藤井彌太郎先生からのメッセージ

 いまの交通市場の中で、地域鉄道は、一方ではマス・トランジットの役割を少なくとも地方主要都市で果たせるように経営と整備を進め、一方ではすでに保持してきた鉄道資産を活用する運営を図らなければならない状況にあるわけだ。
 生活交通の市場は、明らかに人口や産業・社会施設の配置など、地域社会のあり方によって左右される。
観光交通を開発するとしても、保存鉄道でよしとするのでなければ、アクセスを含めて地域の観光開発施策が元になって展開することができる。
 計画面でも財政面でも、地域分権化や補助金一括交付のように地域の選択の尊重に移行する現在、鉄道は地域社会から必要として選ばれるものでなければならない。

 本会が、地域社会と鉄道やバスの対話や情報の場として活用されることを期待したい。

藤井先生

平成24年6月1日
慶應義塾大学名誉教授 藤井彌太郎

藤井彌太郎先生のプロフィール

平成25年10月30日ご逝去、享年79歳。
我が国交通経済の第一人者。
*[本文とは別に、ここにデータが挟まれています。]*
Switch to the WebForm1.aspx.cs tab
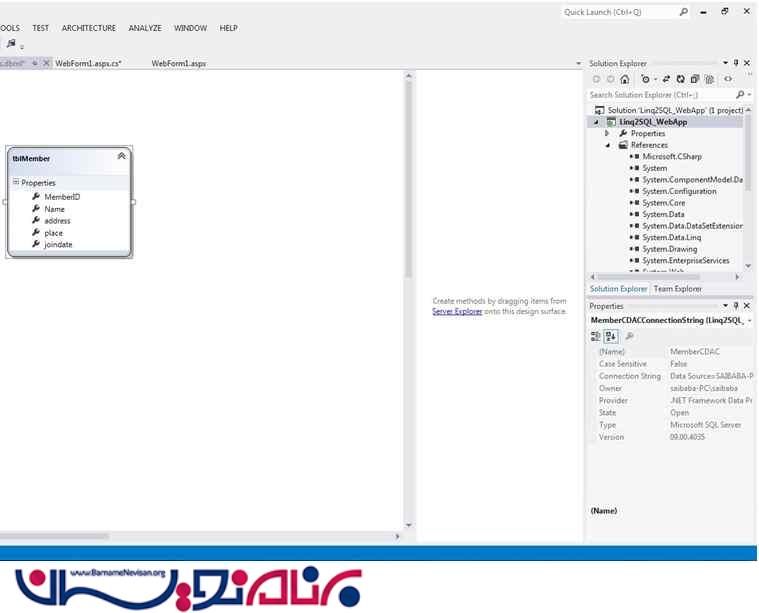(88, 63)
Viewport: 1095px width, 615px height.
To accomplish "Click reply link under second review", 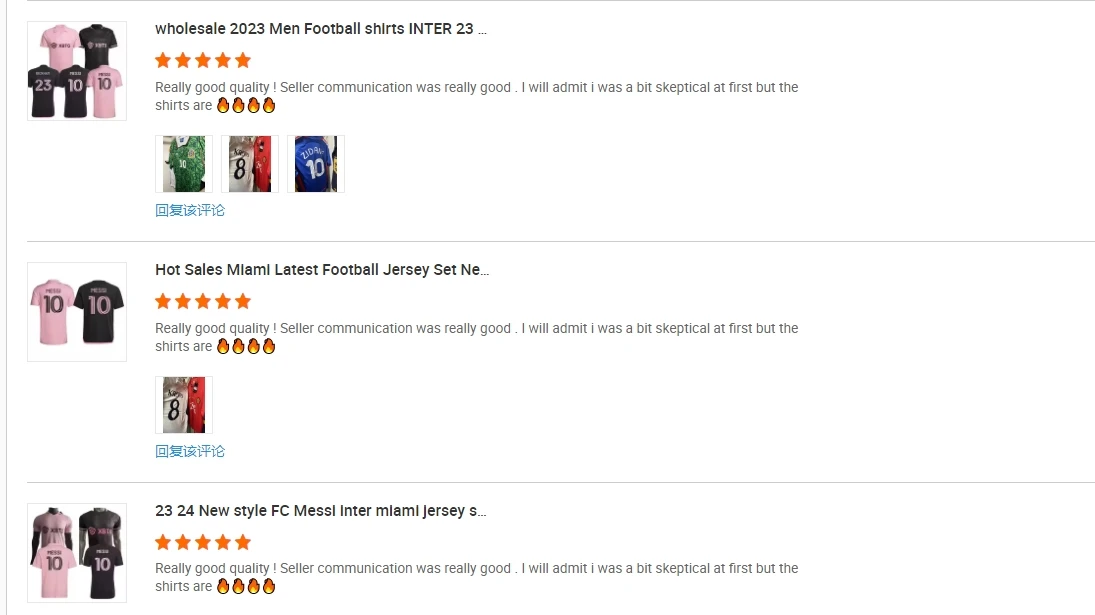I will pos(190,451).
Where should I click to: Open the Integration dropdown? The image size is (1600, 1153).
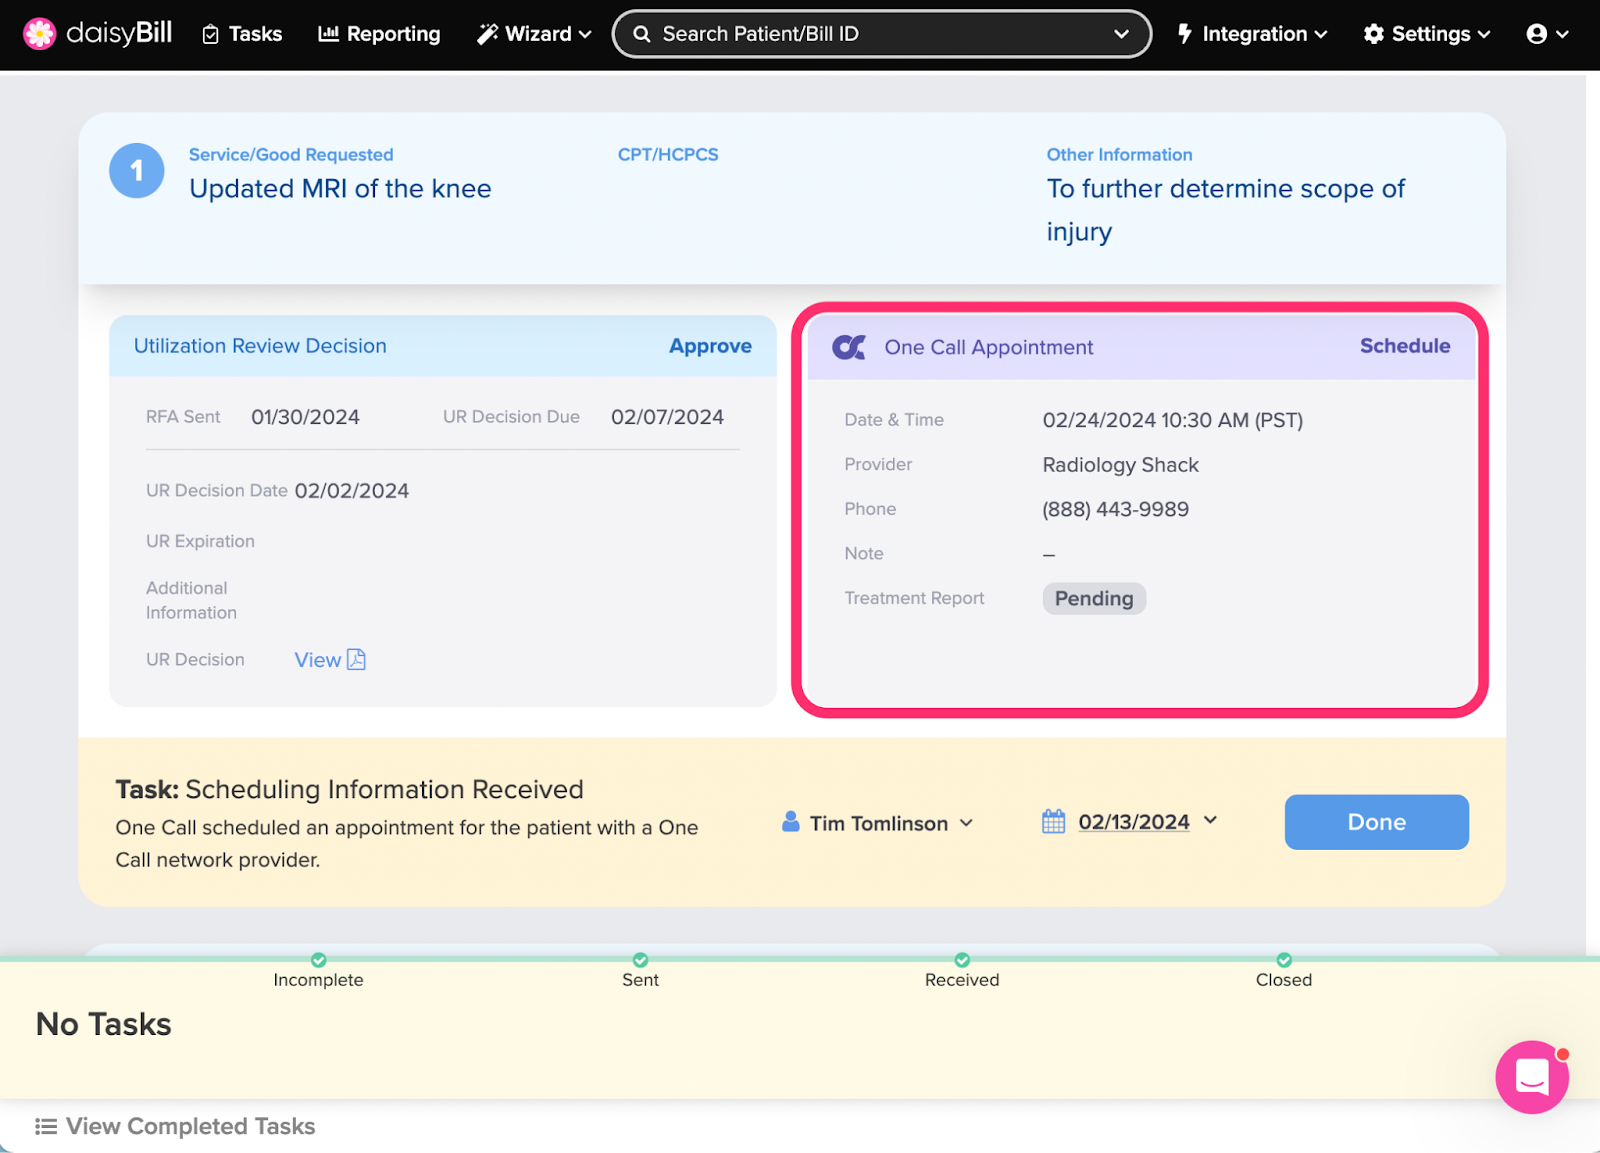pos(1252,34)
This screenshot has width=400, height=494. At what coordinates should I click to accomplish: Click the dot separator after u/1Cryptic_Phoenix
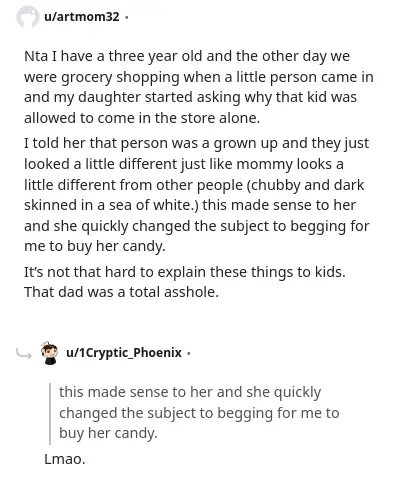click(x=189, y=353)
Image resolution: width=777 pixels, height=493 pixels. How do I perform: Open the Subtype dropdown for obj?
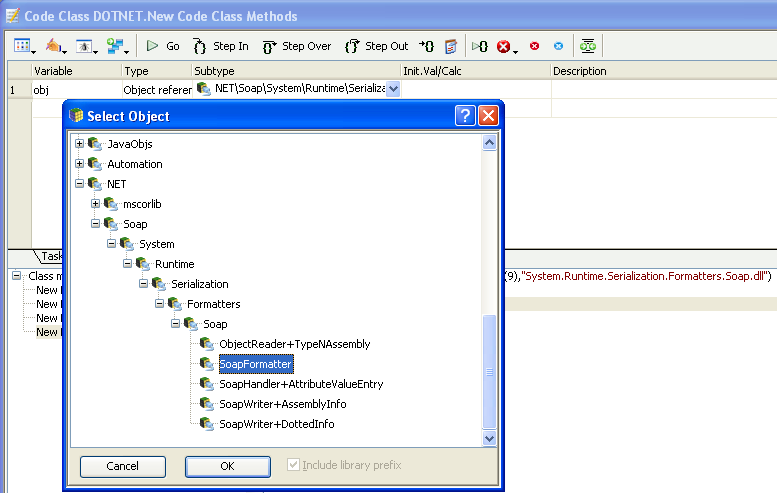pyautogui.click(x=393, y=89)
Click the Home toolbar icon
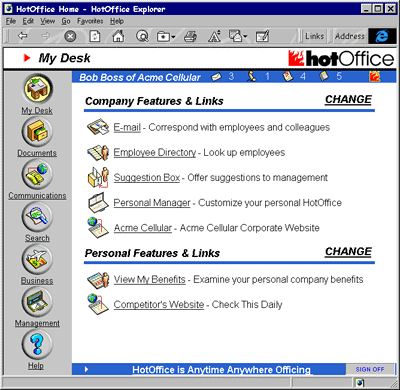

慶應義塾大学では、商学部教授、商学部長、メディアネット所長、図書館長等を歴任、平成12年慶應義塾大学名誉教授。
その後帝京大学経済学部教授、財団法人運輸調査局評議員、日本交通学会会長を務める。国の運輸政策審議会ほか各種交通政策の委員としてもご活躍。
平成8年に交通文化賞受賞。
現代交通政策(東京大学出版会)、鉄道業界(教育社)ほか著述多数。
国鉄の時代に国鉄2万キロ全線を完乗、慶應義塾大学鉄道研究会のOBであり、商学部教授時代にはその会長も務め、鉄道ものしり読本(廣済堂)の監修を行うほどの生粋の鉄道ファンでもありました。
平成21年5月15日開催の当法人の創立総会には、ご来賓としてご祝辞をいただきました。